Assessing cognitive dysfunction in Parkinson's disease: An online tool to detect visuo-perceptual deficits

Abstract

Background: People with Parkinson's disease (PD) who develop visuo-perceptual deficits are at higher risk of dementia, but we lack tests that detect subtle visuo-perceptual deficits and can be performed by untrained personnel. Hallucinations are associated with cognitive impairment and typically involve perception of complex objects. Changes in object perception may therefore be a sensitive marker of visuo-perceptual deficits in PD.

Objective: We developed an online platform to test visuo-perceptual function. We hypothesised that (1) visuo-perceptual deficits in PD could be detected using online tests, (2) object perception would be preferentially affected, and (3) these deficits would be caused by changes in perception rather than response bias.

Methods: We assessed 91 people with PD and 275 controls. Performance was compared using classical frequentist statistics. We then fitted a hierarchical Bayesian signal detection theory model to a subset of tasks.

Results: People with PD were worse than controls at object recognition, showing no deficits in other visuo-perceptual tests. Specifically, they were worse at identifying skewed images (P < .0001); at detecting hidden objects (P = .0039); at identifying objects in peripheral vision (P < .0001); and at detecting biological motion (P = .0065). In contrast, people with PD were not worse at mental rotation or subjective size perception. Using signal detection modelling, we found this effect was driven by change in perceptual sensitivity rather than response bias.

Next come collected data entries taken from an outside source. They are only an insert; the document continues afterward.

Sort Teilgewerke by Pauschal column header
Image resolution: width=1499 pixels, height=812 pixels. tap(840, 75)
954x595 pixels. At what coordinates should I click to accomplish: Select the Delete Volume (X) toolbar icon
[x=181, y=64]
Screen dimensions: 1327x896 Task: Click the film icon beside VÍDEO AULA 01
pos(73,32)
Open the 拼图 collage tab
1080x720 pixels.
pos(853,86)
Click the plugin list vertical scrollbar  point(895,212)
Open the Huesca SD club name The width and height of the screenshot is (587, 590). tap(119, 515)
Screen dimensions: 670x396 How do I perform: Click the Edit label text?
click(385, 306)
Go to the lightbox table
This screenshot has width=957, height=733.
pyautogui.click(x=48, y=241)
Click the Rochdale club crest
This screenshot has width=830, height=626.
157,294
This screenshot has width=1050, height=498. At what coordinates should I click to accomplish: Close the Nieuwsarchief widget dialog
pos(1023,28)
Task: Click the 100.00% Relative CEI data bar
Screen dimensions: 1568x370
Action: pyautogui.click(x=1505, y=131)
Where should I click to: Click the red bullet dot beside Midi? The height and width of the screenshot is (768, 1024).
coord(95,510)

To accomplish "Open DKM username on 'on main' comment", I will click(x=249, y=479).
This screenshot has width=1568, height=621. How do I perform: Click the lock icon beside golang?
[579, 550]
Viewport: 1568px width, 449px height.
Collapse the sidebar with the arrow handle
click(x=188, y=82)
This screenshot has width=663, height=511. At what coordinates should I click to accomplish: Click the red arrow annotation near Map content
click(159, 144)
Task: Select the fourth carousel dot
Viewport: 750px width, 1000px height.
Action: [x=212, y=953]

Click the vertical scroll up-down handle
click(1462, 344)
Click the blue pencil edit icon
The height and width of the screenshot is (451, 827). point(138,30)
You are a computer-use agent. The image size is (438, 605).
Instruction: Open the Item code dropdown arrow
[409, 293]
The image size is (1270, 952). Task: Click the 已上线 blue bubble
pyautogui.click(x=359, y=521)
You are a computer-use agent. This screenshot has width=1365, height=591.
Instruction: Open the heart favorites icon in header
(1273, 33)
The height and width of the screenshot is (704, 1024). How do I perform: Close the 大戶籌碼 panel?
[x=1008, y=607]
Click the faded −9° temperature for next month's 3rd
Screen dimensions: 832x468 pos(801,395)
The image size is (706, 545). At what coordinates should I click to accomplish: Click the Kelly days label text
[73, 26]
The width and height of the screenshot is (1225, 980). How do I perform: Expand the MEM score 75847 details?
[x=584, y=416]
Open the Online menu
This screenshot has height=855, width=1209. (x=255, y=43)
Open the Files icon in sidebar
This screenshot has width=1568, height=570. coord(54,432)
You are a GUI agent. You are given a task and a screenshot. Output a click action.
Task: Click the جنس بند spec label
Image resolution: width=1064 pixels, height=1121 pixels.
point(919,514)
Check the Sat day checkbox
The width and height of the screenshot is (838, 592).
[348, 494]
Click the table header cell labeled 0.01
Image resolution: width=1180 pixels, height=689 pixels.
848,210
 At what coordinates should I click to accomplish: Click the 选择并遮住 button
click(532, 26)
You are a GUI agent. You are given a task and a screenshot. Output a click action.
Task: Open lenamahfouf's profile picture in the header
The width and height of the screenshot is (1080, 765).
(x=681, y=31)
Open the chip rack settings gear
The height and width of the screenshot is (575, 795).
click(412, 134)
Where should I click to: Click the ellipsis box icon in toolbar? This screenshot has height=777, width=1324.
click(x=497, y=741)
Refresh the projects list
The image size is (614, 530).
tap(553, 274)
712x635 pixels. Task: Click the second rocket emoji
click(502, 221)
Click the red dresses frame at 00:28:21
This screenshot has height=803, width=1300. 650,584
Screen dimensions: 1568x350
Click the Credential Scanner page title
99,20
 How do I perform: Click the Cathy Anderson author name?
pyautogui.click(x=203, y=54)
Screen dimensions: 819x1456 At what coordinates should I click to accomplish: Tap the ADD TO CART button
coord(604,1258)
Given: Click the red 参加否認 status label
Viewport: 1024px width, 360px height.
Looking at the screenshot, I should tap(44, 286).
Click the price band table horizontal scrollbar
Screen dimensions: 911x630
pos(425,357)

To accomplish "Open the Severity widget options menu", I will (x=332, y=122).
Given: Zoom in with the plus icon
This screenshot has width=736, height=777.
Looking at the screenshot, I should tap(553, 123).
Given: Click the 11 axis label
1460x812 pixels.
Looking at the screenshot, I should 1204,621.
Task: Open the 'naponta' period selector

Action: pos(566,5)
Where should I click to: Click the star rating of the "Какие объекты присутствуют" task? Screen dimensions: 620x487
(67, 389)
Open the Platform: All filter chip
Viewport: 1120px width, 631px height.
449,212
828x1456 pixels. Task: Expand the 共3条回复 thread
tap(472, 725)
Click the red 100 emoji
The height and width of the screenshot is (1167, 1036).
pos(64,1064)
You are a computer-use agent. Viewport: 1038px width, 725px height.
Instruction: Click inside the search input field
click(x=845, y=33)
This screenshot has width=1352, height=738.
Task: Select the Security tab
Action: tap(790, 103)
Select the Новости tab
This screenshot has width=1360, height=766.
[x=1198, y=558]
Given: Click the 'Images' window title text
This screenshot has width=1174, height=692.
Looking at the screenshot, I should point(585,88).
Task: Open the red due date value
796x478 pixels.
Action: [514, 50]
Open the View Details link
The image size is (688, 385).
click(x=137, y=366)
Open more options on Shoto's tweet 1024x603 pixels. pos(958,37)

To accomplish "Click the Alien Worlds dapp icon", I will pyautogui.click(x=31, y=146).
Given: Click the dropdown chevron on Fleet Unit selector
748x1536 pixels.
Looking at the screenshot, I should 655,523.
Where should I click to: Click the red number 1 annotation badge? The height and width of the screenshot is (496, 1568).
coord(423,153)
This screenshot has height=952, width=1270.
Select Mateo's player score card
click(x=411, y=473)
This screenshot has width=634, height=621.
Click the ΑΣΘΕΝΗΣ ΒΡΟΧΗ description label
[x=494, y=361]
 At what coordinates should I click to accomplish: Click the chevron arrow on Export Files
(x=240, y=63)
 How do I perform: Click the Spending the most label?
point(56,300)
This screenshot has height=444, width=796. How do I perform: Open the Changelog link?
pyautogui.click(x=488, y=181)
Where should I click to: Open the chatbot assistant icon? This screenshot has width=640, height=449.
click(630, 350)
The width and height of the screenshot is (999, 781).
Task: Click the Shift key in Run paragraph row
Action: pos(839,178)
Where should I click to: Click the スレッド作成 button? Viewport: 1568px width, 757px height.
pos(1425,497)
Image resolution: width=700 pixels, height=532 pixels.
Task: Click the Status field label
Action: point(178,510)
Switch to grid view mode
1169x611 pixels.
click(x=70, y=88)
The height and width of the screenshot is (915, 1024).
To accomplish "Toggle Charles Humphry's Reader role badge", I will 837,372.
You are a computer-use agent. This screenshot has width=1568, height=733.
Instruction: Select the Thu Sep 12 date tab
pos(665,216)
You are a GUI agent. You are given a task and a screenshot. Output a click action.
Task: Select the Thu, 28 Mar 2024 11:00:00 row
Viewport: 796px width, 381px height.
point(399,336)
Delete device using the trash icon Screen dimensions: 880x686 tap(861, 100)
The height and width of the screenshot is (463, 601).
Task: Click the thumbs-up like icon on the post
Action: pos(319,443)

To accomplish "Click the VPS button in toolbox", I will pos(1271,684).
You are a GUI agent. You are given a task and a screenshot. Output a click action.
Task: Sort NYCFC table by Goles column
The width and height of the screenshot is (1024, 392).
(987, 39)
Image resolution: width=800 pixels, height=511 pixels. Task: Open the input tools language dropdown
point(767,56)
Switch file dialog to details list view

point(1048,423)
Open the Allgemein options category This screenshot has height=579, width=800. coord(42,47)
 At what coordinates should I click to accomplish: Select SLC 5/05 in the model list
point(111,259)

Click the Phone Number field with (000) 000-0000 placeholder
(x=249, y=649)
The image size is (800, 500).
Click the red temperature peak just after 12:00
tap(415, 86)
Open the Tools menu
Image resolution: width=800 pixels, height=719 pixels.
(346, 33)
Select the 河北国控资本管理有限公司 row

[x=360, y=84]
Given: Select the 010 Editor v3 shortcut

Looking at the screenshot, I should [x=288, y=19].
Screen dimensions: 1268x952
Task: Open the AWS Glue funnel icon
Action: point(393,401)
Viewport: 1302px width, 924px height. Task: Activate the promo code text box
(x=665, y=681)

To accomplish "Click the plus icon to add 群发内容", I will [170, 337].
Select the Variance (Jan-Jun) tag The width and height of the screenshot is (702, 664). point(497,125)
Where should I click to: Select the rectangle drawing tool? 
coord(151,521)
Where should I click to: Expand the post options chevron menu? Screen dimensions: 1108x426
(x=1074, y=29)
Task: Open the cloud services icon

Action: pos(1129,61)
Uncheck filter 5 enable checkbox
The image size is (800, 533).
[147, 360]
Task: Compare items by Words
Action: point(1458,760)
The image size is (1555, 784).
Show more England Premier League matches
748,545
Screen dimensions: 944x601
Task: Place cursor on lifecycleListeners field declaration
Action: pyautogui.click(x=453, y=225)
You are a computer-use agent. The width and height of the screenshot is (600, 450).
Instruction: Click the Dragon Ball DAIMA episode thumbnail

Conclusions: Online tests can detect visuo-perceptual deficits in people with PD, with object recognition particularly affected. Ultimately, visuo-perceptual tests may be developed to identify at-risk patients for clinical trials to slow PD dementia. © 2018 The Authors. Movement Disorders published by Wiley Periodicals, Inc. on behalf of International Parkinson and Movement Disorder Society.

Keywords: Parkinson's disease; hallucinations; perception; signal detection theory; vision.

Figure 1

(A) Patient recruitment and inclusion in the study, showing the number of patients and controls in each online task. (B) Online visuo‐perceptual tasks: Object invariance. Example skewed image. A dog is shown here. On each trial, an image of a cat or dog was shown for 280 milliseconds. Participants were then shown a choice screen, where they reported whether they had seen a cat or a dog using the computer mouse (3000 milliseconds response time, 24 trials). Hidden figures. The image contains 22 horses, 7 of which are not hidden, the rest are formed within the background features. Participants used their computer mouse to click on all the horses they could find. A maximum of 6 minutes and 75 clicks was allowed to reduce “blind” clicking across the entire image. Image produced by Steven M. Gardner and used here with permission. Peripheral object detection. Two images of animals were shown: one at fixation the other in the periphery. Presentation time was 280 milliseconds, followed by a choice screen where participants indicated whether the 2 presented animals were the same or different in identity. The image at fixation was smaller to enforce central fixation (24 trials). Biological motion. Participants were shown a moving point‐light walker, either with dots at the position of the major joints of a person moving, or with the position of the dots scrambled so that no percept of a person is formed. Participants indicated whether they had seen a person or scrambled moving dots (3000 milliseconds response time, 24 trials). Subjective size perception. In the classical form of the Ebbinghaus illusion, 2 identical circles are surrounded by smaller or larger inducers. This causes a perceived difference in the size of the central circles. Here, we modified this illusion by surrounding the larger inducing circles by 8 test circles that were each surrounded by 12 inducers. One of the test circles matched the central target circle in diameter. The others differed by a pseudorandom amount, drawn from a normal distribution around the diameter of the reference circle. The position of the identical test circle differed on each trial. Participants selected the test circle that matched the central circle in size using the computer mouse (15 trials). Mental rotation. Participants selected the grid in the lower row that matched the grid in the top row, but rotated (24 trials).

Figure 2

Results. (A) Object invariance. Performance in the object invariance test (identifying skewed animals) at 3 levels of skew for controls (light gray) and people with PD (dark gray). Main effect Parkinson's disease group and difficulty, both P < .0001. Error bars are standard error of the mean in all panels. ** Significant after Bonferroni correction in all panels. (B) Hidden figures. Number of horses found by controls (light gray) and people with PD (dark gray). (C) Peripheral object detection. Performance in matching animals presented at fixation and in peripheral visual field for controls (light gray) and people with PD (dark gray). (D) Biological motion. Performance in detecting biological motion at 3 levels of difficulty (additional moving dots) for controls (light gray) and people with PD (dark gray). Main effect Parkinson's disease group and difficulty, both P < .0001.

Figure 3

Posterior densities of people with PD (dark gray in each plot) and age‐matched controls (light gray in each plot) for perceptual sensitivity (d‐prime, d') in object invariance (A), peripheral object detection (B), and biological motion (C). Increased separation of the density plots reflects confidence in difference in perceptual sensitivity between the 2 participant groups.